- DATA PROVIDED -
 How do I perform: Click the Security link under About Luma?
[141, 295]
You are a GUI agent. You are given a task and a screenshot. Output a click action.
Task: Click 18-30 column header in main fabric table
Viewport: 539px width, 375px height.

- WRITTEN REQUEST -
Convert the data above into a numbered list with one line per item, leaving out any blank lines.

- ANSWER TO THE EXERCISE -
1.  How do I perform: Click the Security link under About Luma?
2. [141, 295]
3. You are a GUI agent. You are given a task and a screenshot. Output a click action.
4. Task: Click 18-30 column header in main fabric table
5. Viewport: 539px width, 375px height.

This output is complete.